ACC full-year volumes impacted by mine closure, slow economic start to year
15 February 2016

ACC Ltd, part of the LafargeHolcim group, reported a 2.4 per cent decline in 2015 sales volumes to 23.62Mt due to the temporary closure of mines serving its Chaibasa and Bargarh plants in eastern India, and the generally slow pace of the economy earlier in the year.

Cement volumes during the final quarter of the year witnessed a turnaround, improving by four per cent YoY to 6Mt.

The company’s focus on cost management helped contain overall production costs, despite a contribution to the the District Mineral Foundation in terms of the provisions of the Mines and Minerals (Development) Amendment Act 2015, higher royalty rates on limestone and one-time costs. The cost of energy, raw materials and packing materials was lower during 2015. A reduction in road freight rates could only partially offset an increase in rail tariffs.

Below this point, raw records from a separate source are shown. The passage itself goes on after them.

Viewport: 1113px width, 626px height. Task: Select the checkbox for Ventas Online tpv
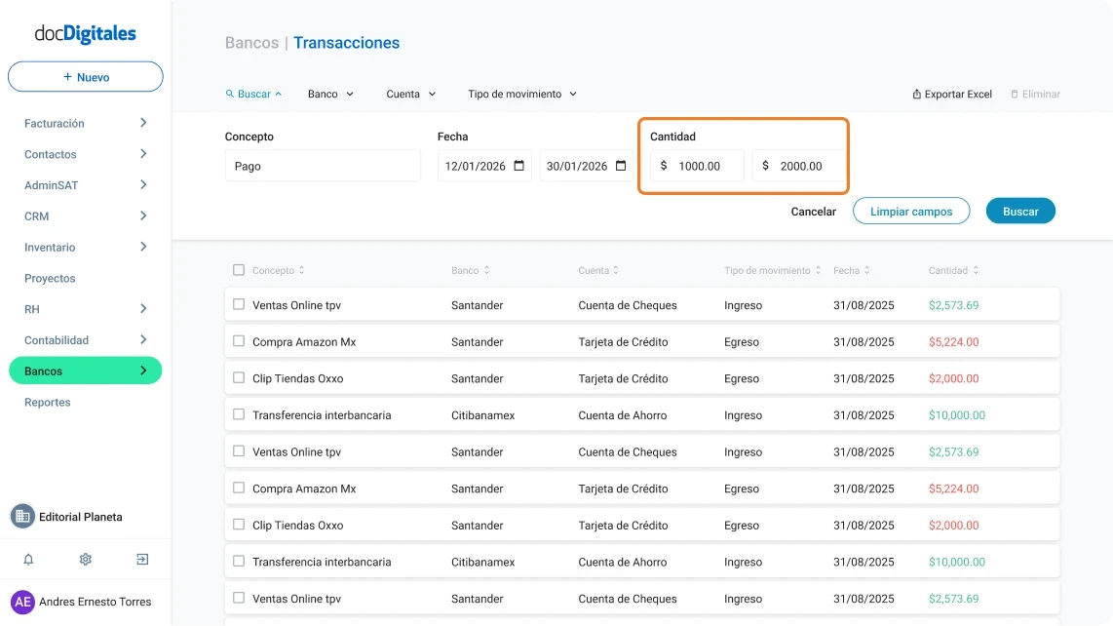237,303
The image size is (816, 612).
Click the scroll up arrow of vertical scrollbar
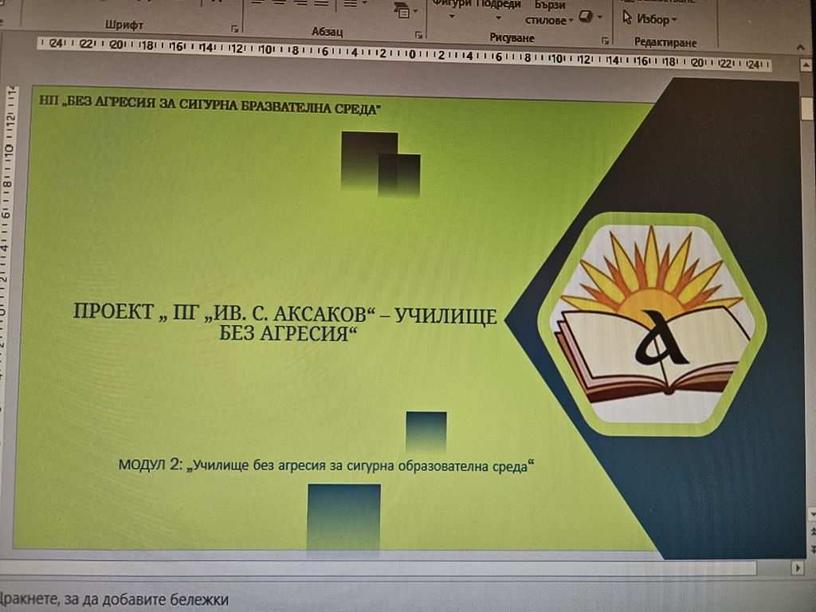[805, 65]
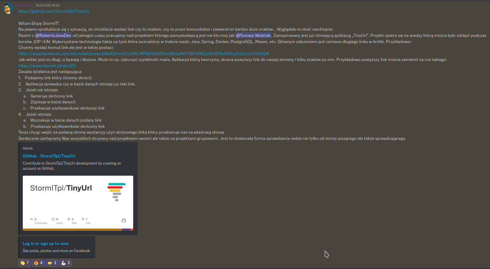The image size is (490, 269).
Task: Click the language color bar in repo preview
Action: pos(72,229)
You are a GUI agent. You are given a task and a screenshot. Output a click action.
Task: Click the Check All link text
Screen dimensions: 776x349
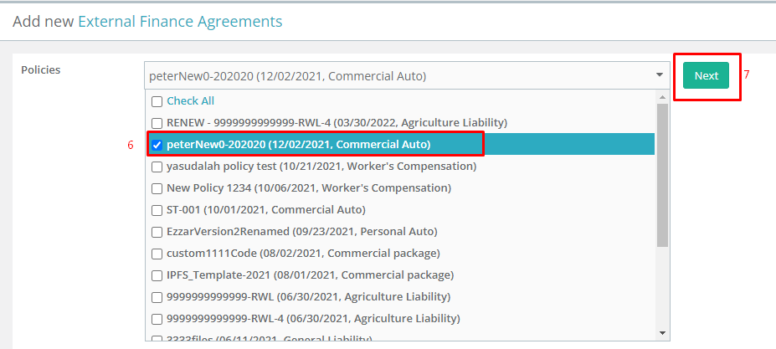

During the year, consolidated sales turnover was down marginally to INR114.33bn (US$1.68bn) from INR114.8bn a year earlier. EBITDA on a full-year basis improved by 1.6 per cent.

Jamul expansion update
The company added that the ongoing expansion project at Jamul in Chhattisgarh state, which comprises a new clinker line and grinding facility at Jamul, together with a new grinding unit at Sindri in Jharkhand, is nearing completion and expected to be commissioned in the 2Q16.

Optimistic on outlook
ACC said that although demand in 2015 was weak, it foresees India’s economy moving ahead supported by growth in all major sectors. The company is optimistic on the outlook for the domestic construction and building materials sector – particularly in terms of the cement and concrete sectors – given the government’s continued focus on infrastructure development and initiatives such as ‘Housing for All, ‘Smart Cities’ and concrete roads.